Akibat dari kepercayaan ini, mereka "vegetarian" alias cuma makan
tetumbuhan, termasuk rumput dan alang-alang, kalau doyan. Tapi, penganut yang
taat kepada agama Jain ini berbuat lebih jauh lagi dari itu: nyamuk yang
menggigit kulit dibiarkan semau-maunya; biar lapar, tidak bakalan mau makan di
tempat gelap. Bukankah kalau gelap jangan-jangan bisa kemasukkan lalat atau
tertelan kalajengking? Makanya, kalau penganut Jain mau menyapu dia punya jalan
atau pekarangan, dia akan rogoh kantong upah orang lain melakukannya, takut
siapa tahu nginjak serangga atau cacing.
Dari kepercayaan-kepercayaan macam
begini, jelaslah penganut Jain sukar diharapkan tergerak untuk mencangkul
tanah. Di tanah banyak semut, gasir, jangkrik dan rupa-rupa binatang kecil,
bukan? Bisa mati kegencet mereka itu! Maka nyatanya memang orang-orang Jain
tidak bergerak di bidang pertanian. Dan banyak lagi kerja tangan yang dilarang
oleh agama mereka. Walhasil, agama Jain bisa dijadikan contoh seberapa jauh
sesuatu kepercayaan bisa mempengaruhi tingkah laku dan cara hidup masyarakat.
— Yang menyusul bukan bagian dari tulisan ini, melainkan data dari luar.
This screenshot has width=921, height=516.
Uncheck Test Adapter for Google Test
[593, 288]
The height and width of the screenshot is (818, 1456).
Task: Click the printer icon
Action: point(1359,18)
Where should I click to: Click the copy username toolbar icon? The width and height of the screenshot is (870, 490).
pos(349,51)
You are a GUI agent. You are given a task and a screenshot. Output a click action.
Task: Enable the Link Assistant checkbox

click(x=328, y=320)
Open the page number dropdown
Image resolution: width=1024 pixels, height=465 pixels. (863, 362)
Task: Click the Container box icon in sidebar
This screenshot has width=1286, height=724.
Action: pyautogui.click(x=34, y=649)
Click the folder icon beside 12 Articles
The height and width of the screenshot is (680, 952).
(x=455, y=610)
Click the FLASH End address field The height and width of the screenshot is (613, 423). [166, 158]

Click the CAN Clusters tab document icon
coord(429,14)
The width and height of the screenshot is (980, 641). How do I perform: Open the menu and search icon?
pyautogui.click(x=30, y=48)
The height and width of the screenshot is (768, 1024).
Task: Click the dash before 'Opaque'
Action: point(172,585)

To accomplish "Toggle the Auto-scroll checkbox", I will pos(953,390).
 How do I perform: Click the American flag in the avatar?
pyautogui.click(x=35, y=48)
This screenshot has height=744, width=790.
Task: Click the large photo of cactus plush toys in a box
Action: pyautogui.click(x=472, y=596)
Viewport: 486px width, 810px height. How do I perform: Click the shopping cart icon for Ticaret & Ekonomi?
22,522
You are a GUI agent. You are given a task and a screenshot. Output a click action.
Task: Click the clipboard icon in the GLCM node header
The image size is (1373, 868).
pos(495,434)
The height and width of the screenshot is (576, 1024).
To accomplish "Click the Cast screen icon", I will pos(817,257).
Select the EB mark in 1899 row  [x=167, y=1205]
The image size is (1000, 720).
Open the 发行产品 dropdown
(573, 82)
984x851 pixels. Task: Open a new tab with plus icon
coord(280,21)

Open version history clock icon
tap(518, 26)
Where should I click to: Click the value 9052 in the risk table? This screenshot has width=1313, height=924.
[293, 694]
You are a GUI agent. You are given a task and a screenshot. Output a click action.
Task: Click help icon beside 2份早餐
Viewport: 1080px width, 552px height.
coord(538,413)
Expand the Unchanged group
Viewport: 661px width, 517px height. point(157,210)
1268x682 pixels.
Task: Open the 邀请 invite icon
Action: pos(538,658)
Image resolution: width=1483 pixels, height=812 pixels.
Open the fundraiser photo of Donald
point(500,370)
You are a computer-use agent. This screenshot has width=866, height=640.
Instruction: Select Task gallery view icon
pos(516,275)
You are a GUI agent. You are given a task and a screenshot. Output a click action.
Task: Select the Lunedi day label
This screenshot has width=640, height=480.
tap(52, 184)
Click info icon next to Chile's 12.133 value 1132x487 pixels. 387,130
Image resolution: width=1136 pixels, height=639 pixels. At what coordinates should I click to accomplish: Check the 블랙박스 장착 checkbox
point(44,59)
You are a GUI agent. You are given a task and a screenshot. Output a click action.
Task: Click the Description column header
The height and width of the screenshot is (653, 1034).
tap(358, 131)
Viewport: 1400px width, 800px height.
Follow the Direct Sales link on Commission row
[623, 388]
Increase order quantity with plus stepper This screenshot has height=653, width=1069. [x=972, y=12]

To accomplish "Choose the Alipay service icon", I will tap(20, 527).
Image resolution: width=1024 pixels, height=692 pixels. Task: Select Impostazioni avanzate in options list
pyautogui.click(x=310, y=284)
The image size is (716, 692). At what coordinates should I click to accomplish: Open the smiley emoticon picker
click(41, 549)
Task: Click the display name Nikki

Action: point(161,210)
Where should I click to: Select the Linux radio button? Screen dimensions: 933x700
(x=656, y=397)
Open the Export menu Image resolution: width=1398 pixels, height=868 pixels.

Meskipun mereka hidup di atas tanah areal agrikultur, mayoritas penganut Jain
berabad lamanya berkecimpung di bidang perdagangan. Sikap agama Jain mendorong
mereka bekerja rajin. Akibatnya, tidaklah mengherankan apabila orang-orang Jain
tergolong berada dan partisipasi mereka dalam kegiatan kesenian dan intelektuil
India cukup banyak dan menonjol.
Asalnya, agama Jain tak punya sistem
kasta. Tapi, berkat interaksi yang terus-menerus dengan agama Hindu, sistem ini
berkembang juga di dalam Jainisme, meskipun tidaklah seekstrim Hindu. Hal
serupa, meskipun Mahavira sendiri tidak berbicara perihal Tuhan atau dewa-dewa,
lewat kontak itu semacam penyembahan terhadap dewata muncul juga. Karena tak
ada bahan-bahan tulisan oleh Mahavira, perembesan Hinduisme ke Jainisme
tidaklah dapat dihindari. Dari jurusan lain ada pula pengaruh yang masuk, yaitu
Jainisme yang mempengaruhi Hinduisme. Misalnya, penolakan Jainisme terhadap
pembunuhan binatang dan makan daging tampaknya mempengaruhi kalangan agama Hindu.
Lebih jauh lagi, doktrin Jain tentang "tanpa kekerasan" telah menjadi
pengaruh yang berkelanjutan dalam pikiran orang India, bahkan hingga ke jaman
modern. Misalnya, Gandhi teramat kuat terpengaruh oleh ajaran-ajaran filosof
Jain Shrimad Rajachandra (1867 - 1900), yang dianggapnya salah seorang gurunya
atau guru spirituilnya.
Agama Jain tak pernah punya pengikut
dalam jumlah besar. Kini seluruh jumlah mereka di India hanya sekitar
2.600.000. Ini rasanya bukanlah suatu jumlah besar dalam kaitan dengan jumlah
penduduk dunia. Tapi, bila digabung jumlah mereka dalam masa antara 2500 tahun,
tentu merupakan jumlah yang besar juga. Dalam hal menetapkan arti penting
Mahavira, orang harus memperhitungkan agama Jain, yang mungkin lebih dari lain-lain
agama, punya pengaruh yang lestari terhadap kehidupan para penganutnya.